With their love of exploration and scavenging, dogs are no strangers to putting their noses where they shouldn’t be! This is especially the case in gardens and undergrowth, where dogs will sniff and find all sorts of crawling creatures – including snails and slugs. While they seem harmless, there are possibilities where slugs can cause extreme health issues in dogs. It’s important to discover how harmful these creatures are to our dogs and to figure out if slugs are poisonous to dogs.
So, are slugs poisonous to dogs?
Slugs themselves are not poisonous to dogs. So this sparks the questions of why there are repeated cases and instances of dogs falling incredibly ill, even experiencing fatal outcomes, after ingesting these creatures.
While slugs themselves do not contain any toxins or poisons that can harm your dog, these animals can easily carry diseases or come into contact with poisonous substances which will then be transferred to your dog and can lead to deteriorating health.
Slugs often roam around wet areas and can come into contact with a range of substances, parasites and man-made toxins which can be transmitted to a dog when the slug is eaten. Moreso, these toxins are not only found on the slug itself but can be secreted and left behind on objects and places, making any place with a slug infestation a possibility for disaster.
Slugs are considered ‘poisonous’ if they have come into contact with poison baits containing the substance Metaldehyde. These baits are created to be used against slugs and snails in gardens and yards, yet a dog ingesting a contaminated slug can also fall prey to the toxin’s harm and the results can sometimes be fatal.

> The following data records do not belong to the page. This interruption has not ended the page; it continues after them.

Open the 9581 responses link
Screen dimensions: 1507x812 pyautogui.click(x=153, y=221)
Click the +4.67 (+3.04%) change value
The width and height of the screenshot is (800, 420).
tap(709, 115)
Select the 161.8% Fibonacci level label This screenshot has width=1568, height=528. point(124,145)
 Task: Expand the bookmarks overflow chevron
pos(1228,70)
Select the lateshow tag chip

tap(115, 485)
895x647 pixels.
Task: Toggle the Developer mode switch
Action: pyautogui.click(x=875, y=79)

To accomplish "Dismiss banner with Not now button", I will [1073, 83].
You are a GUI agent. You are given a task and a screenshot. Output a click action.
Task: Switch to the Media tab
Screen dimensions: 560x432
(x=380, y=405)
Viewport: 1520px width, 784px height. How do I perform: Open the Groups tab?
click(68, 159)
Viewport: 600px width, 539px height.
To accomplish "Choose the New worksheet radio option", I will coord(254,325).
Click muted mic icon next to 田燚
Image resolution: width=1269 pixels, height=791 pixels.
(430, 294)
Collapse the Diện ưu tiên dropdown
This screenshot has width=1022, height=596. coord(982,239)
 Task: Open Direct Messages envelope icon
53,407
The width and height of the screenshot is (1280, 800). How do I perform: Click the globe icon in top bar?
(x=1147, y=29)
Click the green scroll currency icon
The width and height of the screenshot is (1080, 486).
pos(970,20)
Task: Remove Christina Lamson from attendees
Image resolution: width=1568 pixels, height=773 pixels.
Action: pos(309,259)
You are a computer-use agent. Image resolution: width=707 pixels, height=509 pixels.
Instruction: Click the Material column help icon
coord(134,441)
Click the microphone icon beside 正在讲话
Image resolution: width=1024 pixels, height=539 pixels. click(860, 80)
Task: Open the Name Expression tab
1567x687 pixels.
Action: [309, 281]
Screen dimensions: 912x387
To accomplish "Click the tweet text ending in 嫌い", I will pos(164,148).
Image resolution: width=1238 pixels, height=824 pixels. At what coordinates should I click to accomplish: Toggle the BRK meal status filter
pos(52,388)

The Metaldehyde found in these baits can be lethal even in the smallest amount and within only a few hours from the time of ingesting, which means that whether your dog eats a low amount, they are still at risk and must seek veterinary help as soon as possible. Some symptoms of slug bait poisoning in dogs include:
- Diarrhoea and vomiting
- Excessive drooling
- Heavy panting
- Seizures and twitching
- Rapid breathing and heart rate
One of the most dangerous parasites that may be potentially carried by slugs is the lungworm parasite. This parasite is often transmitted orally through dogs ingesting creatures such as slugs, snails and frogs rather than being transmitted from one dog to another. If ingested can lead to your dog becoming contaminated with lungworm and cause serious health problems. Lungworm attacks a dog’s heart and the major vessels of the lungs and can cause major harm even if the amount ingested is little.
Keep your dog safe
It is essential to be watchful and careful about where your dog wanders off, and the types of creatures it may eat. During the spring months especially, monitor your garden or yard and make sure there are no possibilities of any slug infestations. If there are, it is your responsibility as a dog owner to choose safe methods of eradicating these creatures which would not involve the use of any poisonous baits which could harm your dog.
If you suspect your dog has eaten a snail or a slug, keep an eye on them to spot any emerging symptoms of poisoning or lungworm, and contact your vet immediately if any signs do arise.